Whenever God’s people decide to build, Satan raises up opposition. People resist change for a variety of reasons. Leaders figure out what those reasons are and deal with them.
Nehemiah heard critics before he even arrived in Jerusalem. Nehemiah 2:10 says, “When Sanballat the Horonite and Tobiah the Ammonite official heard about this, they were very much disturbed that someone had come to promote the welfare of the Israelites” (NIV).
There is no opportunity without opposition. If you’re motivating people to make a change, expect opposition.
2. Wait for the right time.
Timing is everything when you’re motivating others. It can make or break a plan. Nehemiah understood this well. Nehemiah said, “I went to Jerusalem, and after staying there three days I set out” (Nehemiah 2:11 NIV). We don’t know why Nehemiah waited for three days, but the timing turned out to be right.

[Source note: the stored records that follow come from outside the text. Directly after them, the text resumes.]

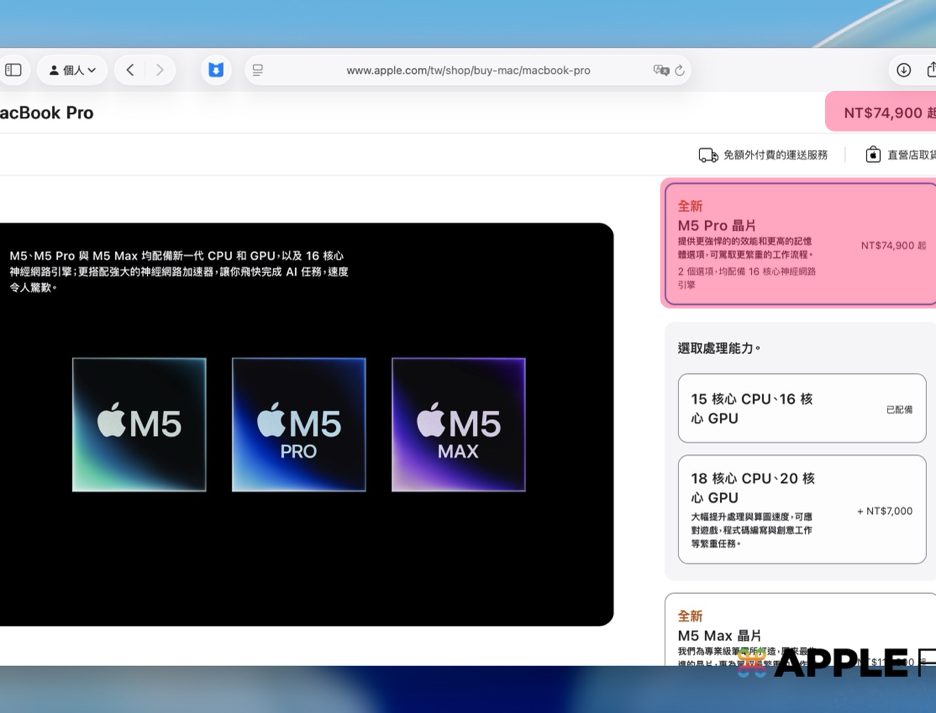Click the M5 Pro chip image
936x713 pixels.
click(299, 425)
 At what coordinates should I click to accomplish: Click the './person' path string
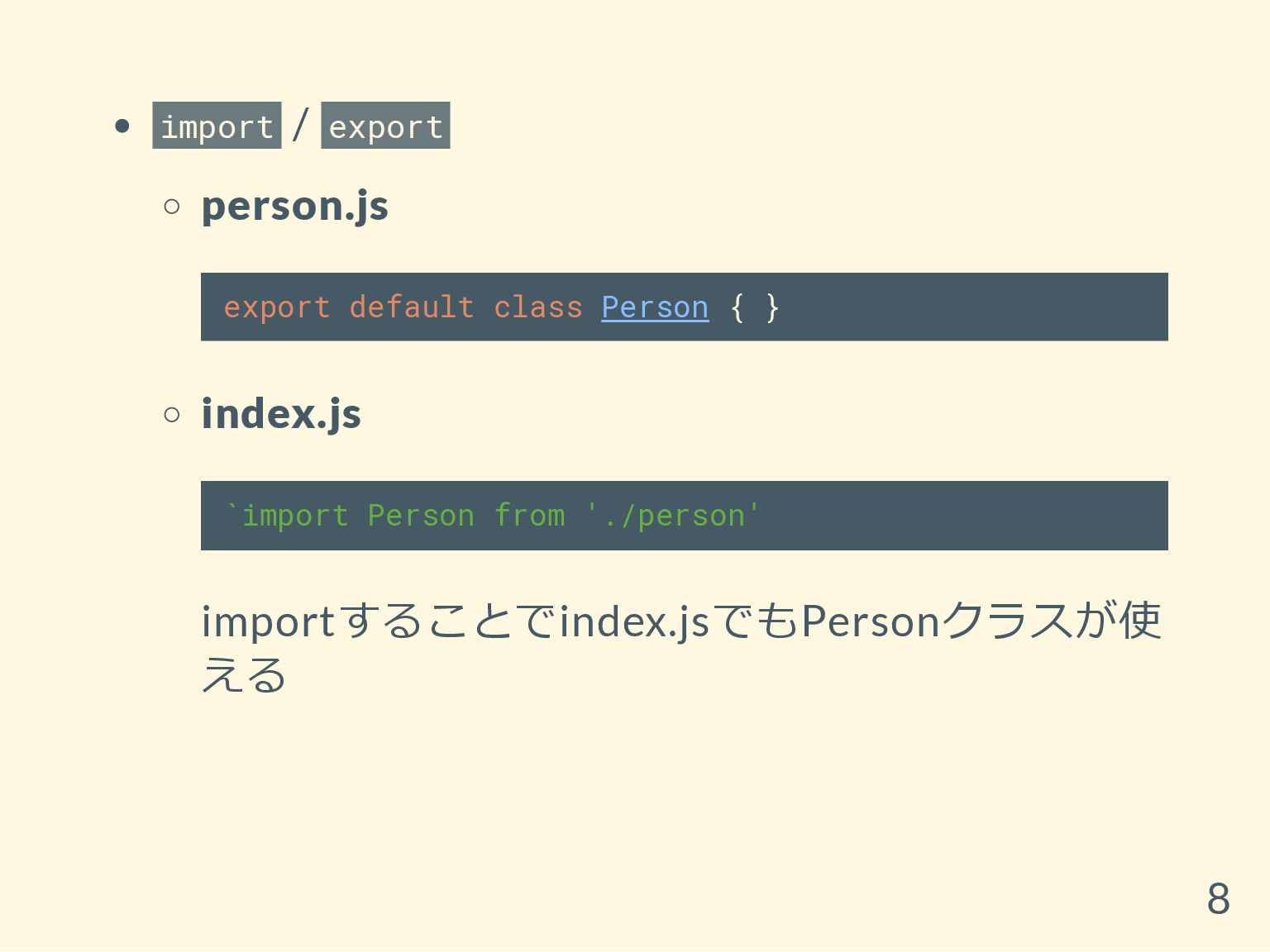(x=674, y=516)
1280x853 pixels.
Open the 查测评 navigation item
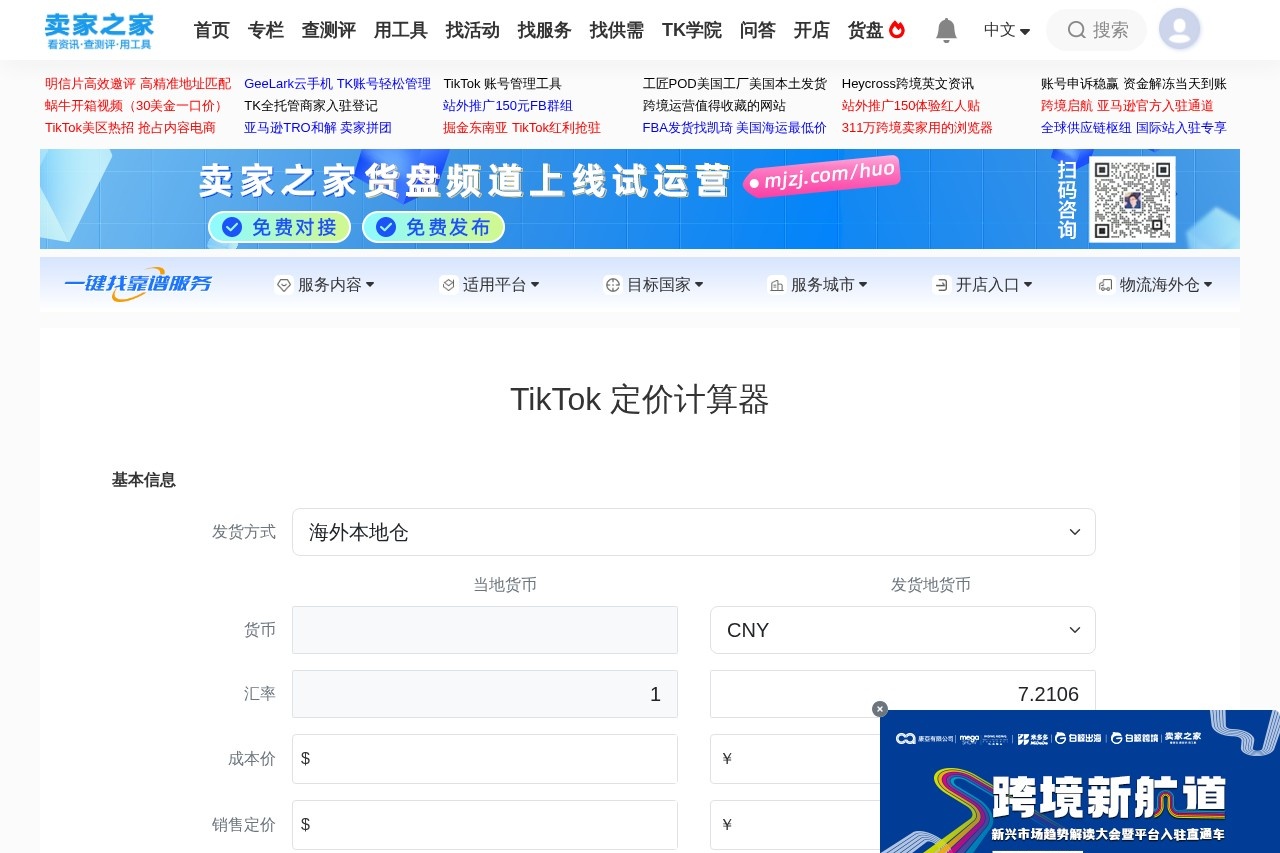click(x=328, y=30)
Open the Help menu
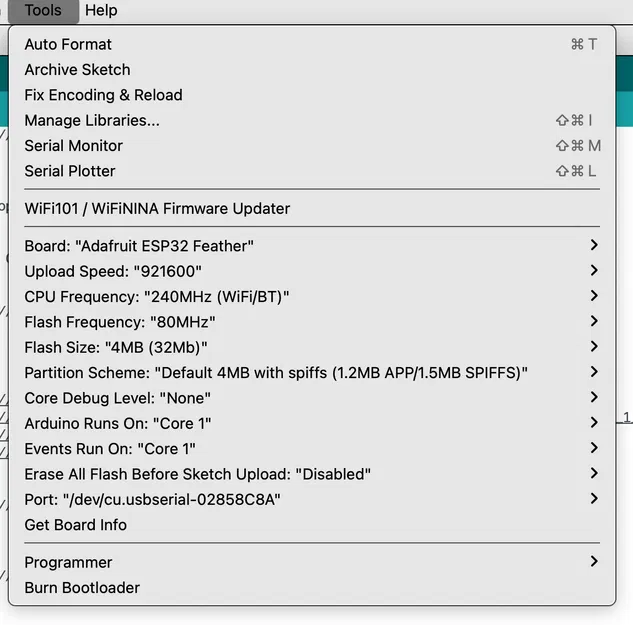Image resolution: width=633 pixels, height=625 pixels. pyautogui.click(x=101, y=11)
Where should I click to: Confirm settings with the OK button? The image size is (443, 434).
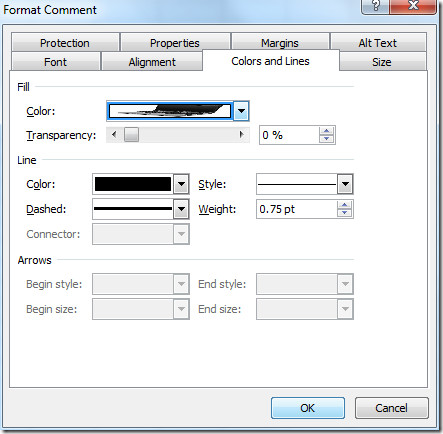tap(308, 408)
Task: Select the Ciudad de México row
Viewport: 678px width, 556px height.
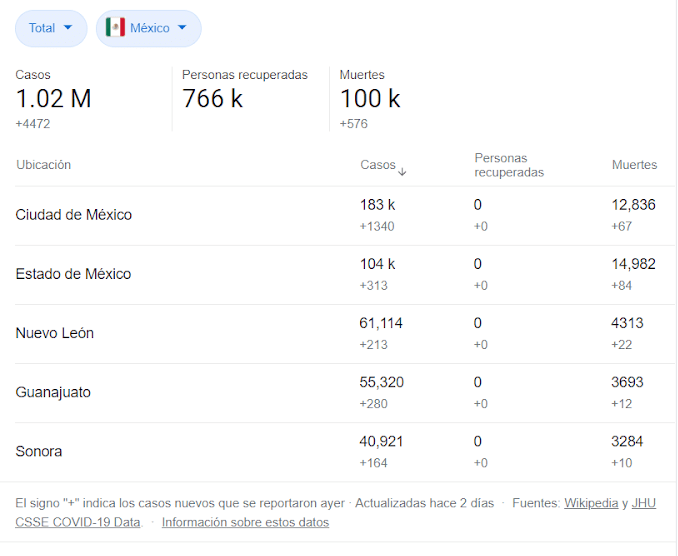Action: pos(74,215)
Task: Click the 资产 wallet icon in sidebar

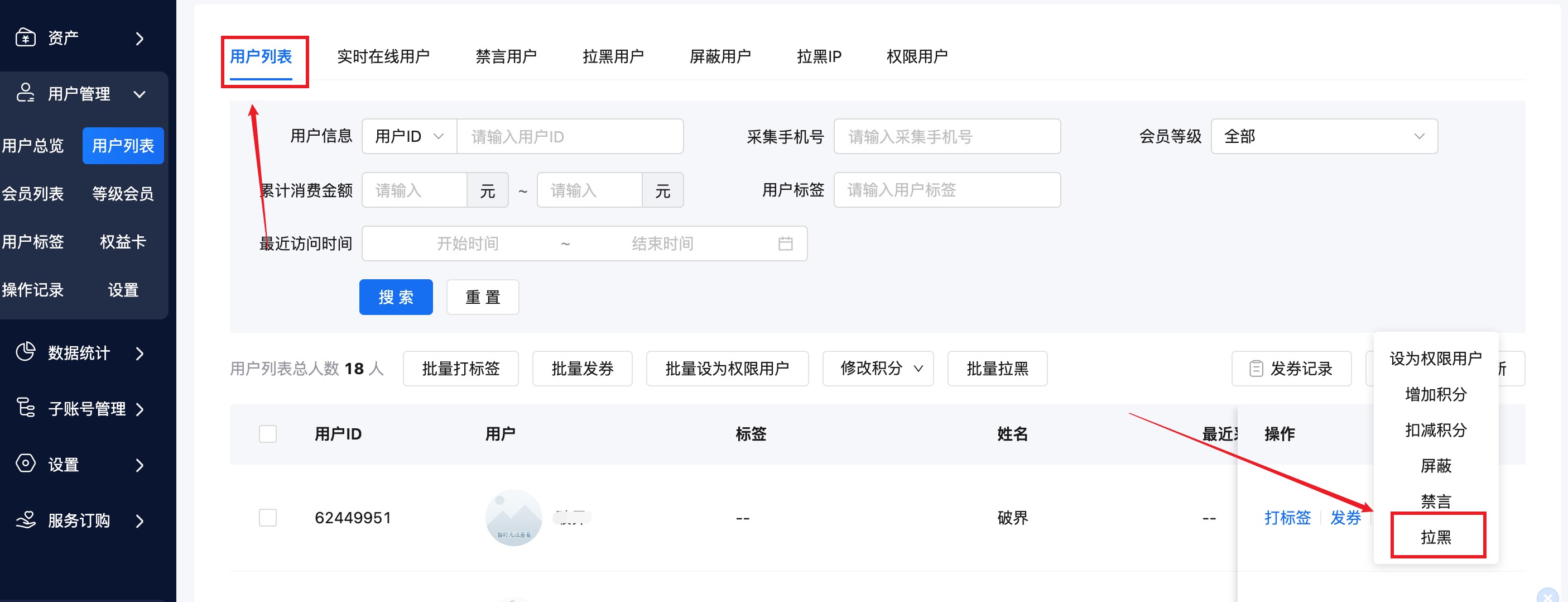Action: [x=26, y=38]
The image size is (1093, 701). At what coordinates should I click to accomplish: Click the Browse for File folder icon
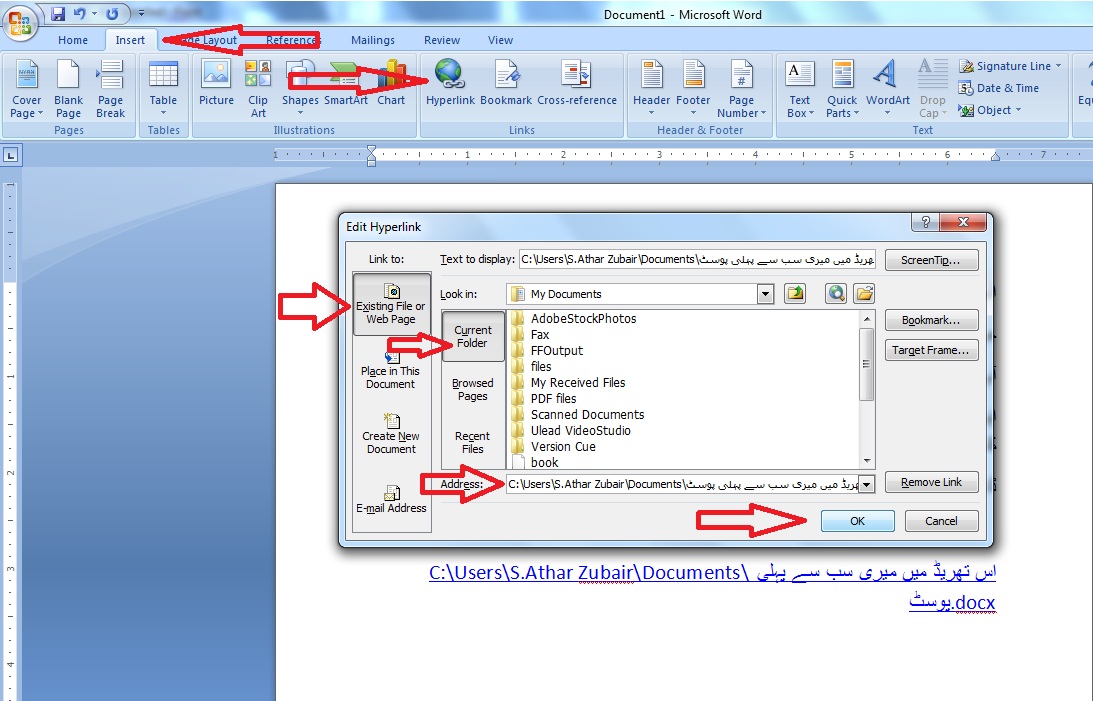click(864, 294)
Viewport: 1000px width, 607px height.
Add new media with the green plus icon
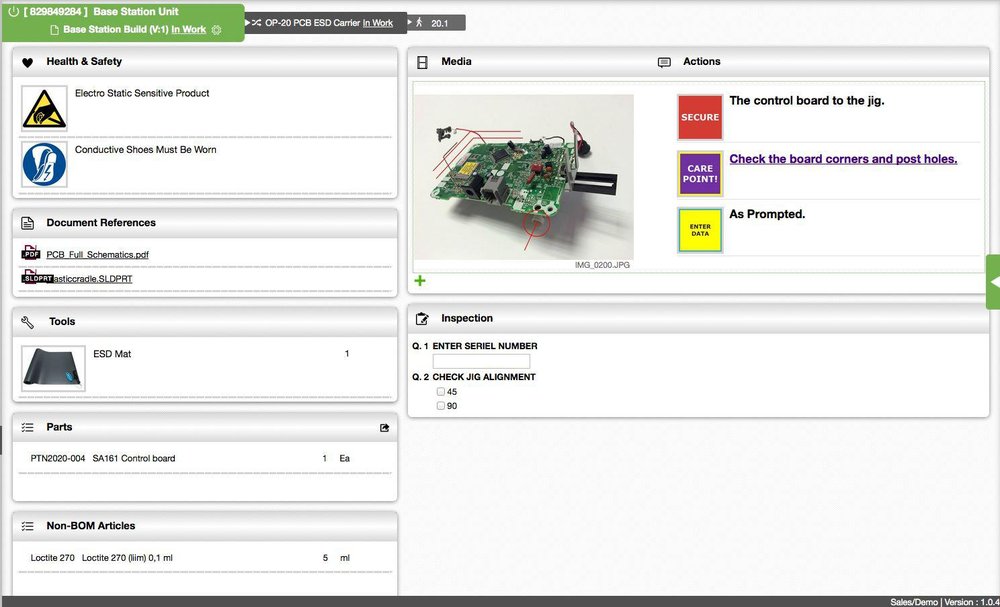coord(419,281)
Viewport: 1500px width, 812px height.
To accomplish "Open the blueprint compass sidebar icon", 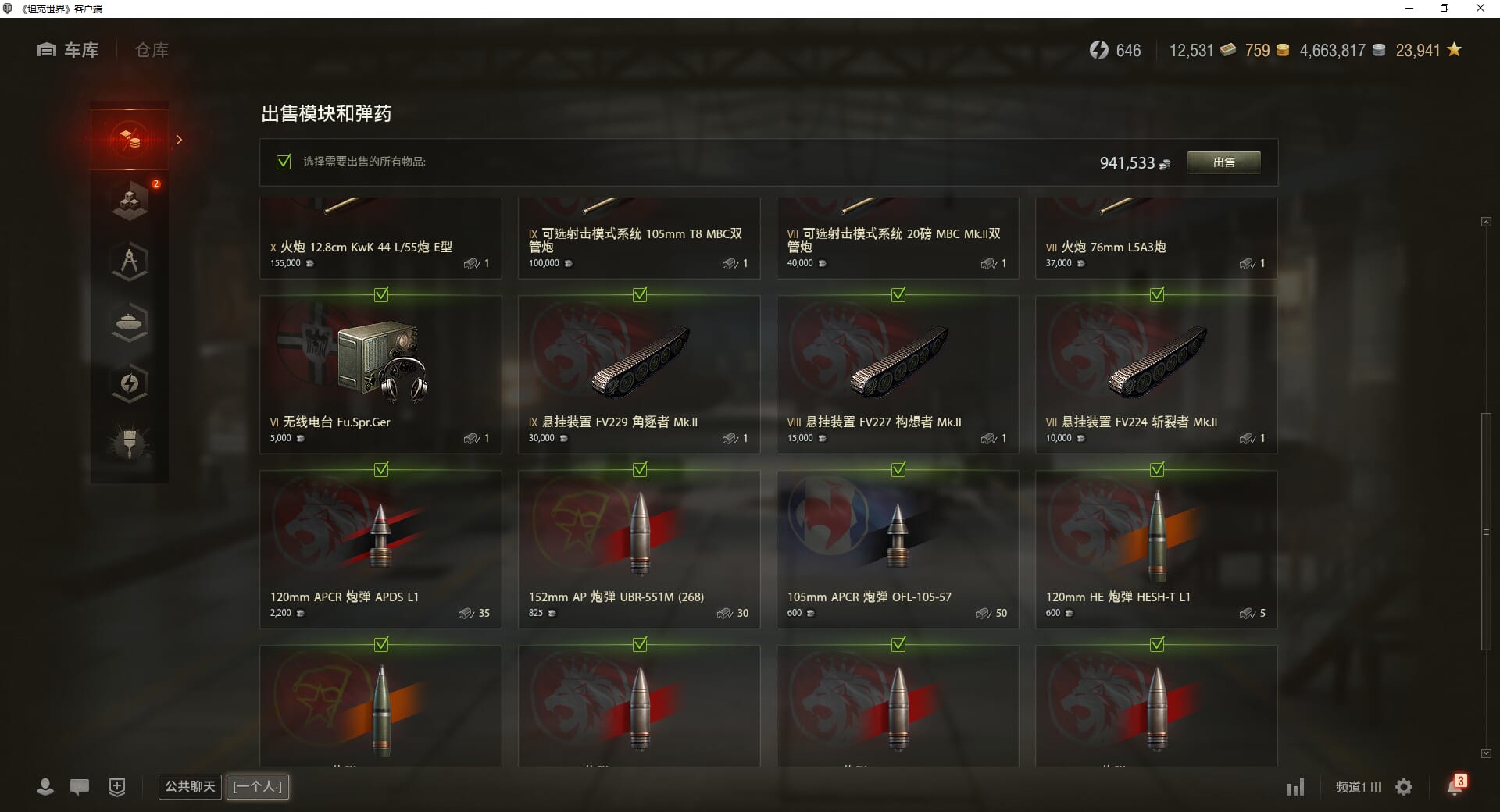I will 130,262.
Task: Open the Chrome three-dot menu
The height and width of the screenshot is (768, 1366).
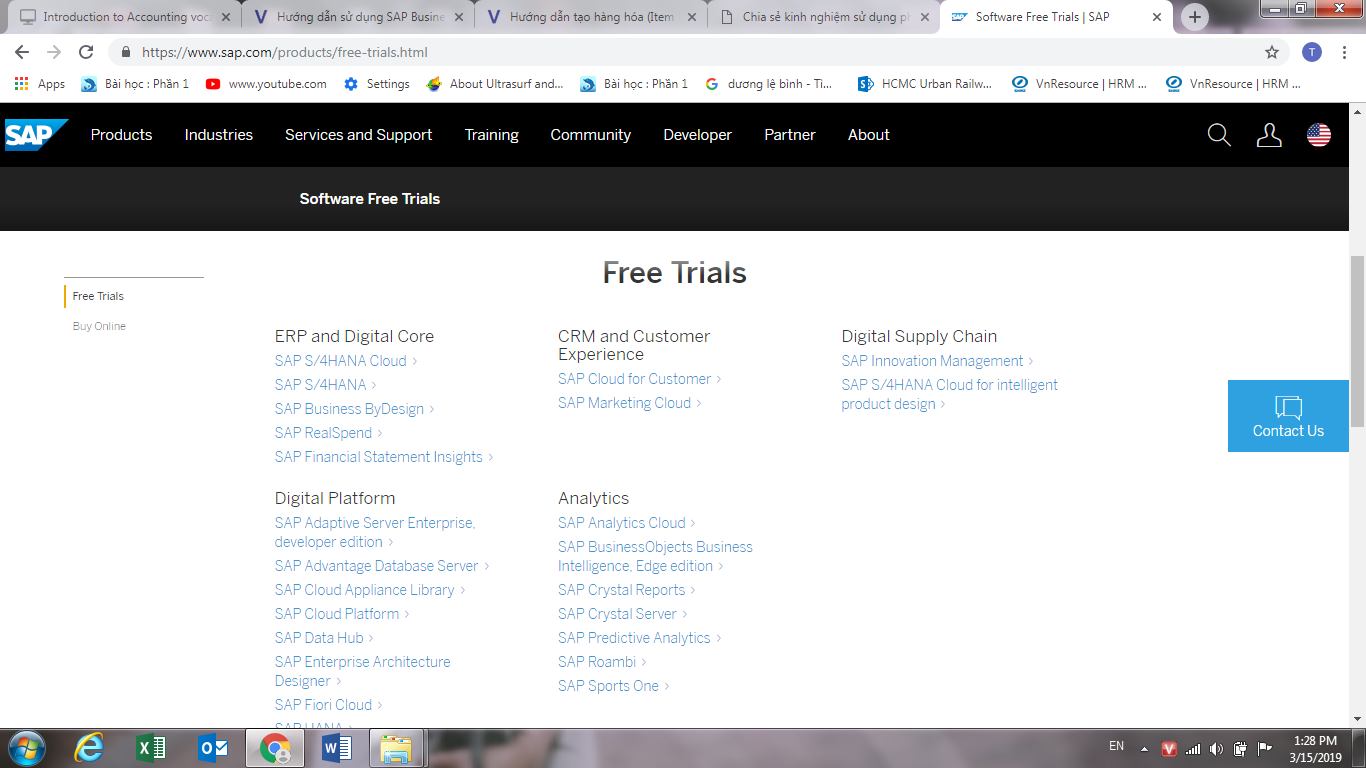Action: [1345, 52]
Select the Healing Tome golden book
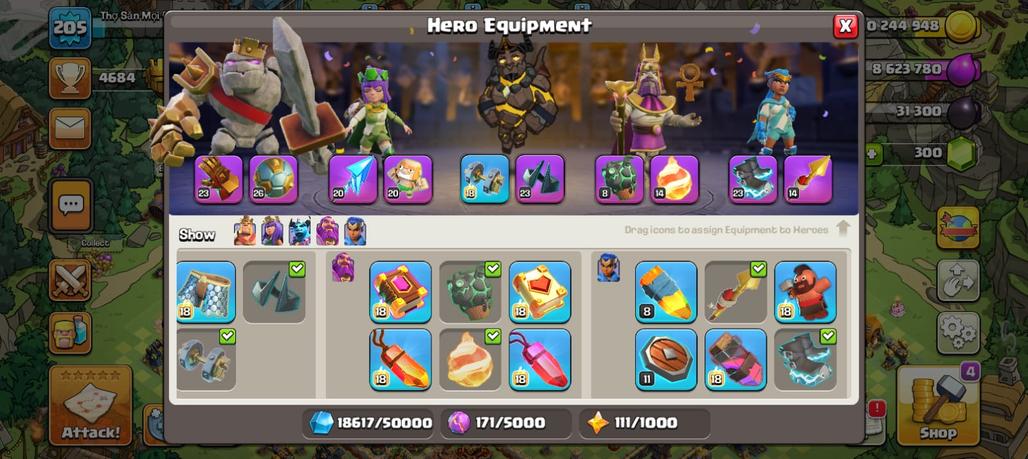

Ecclesiastes 3:7 reminds us there is “a time to be silent and a time to speak,” (NIV) and Ecclesiastes 8:6 adds, “There is a proper time and procedure for every matter” (NIV). Timing is essential. If you’re trying to make changes, you must wait for the right moment. Even Jesus demonstrated a profound sense of timing in his ministry, often saying, “It’s not time yet. My time has not yet come.”
3. Get the facts first.
You’ve heard of Paul Revere’s midnight ride. In verses 12-16, we get Nehemiah’s version of the midnight ride. Nehemiah embarked on his midnight ride to inspect the walls of Jerusalem. He didn’t make a grand gesture; he did it in secret. He said, “I set out during the night with a few others. I had not told anyone what my God had put in my heart to do for Jerusalem. There were no mounts with me except the one I was riding on” (Nehemiah 2:12 NIV).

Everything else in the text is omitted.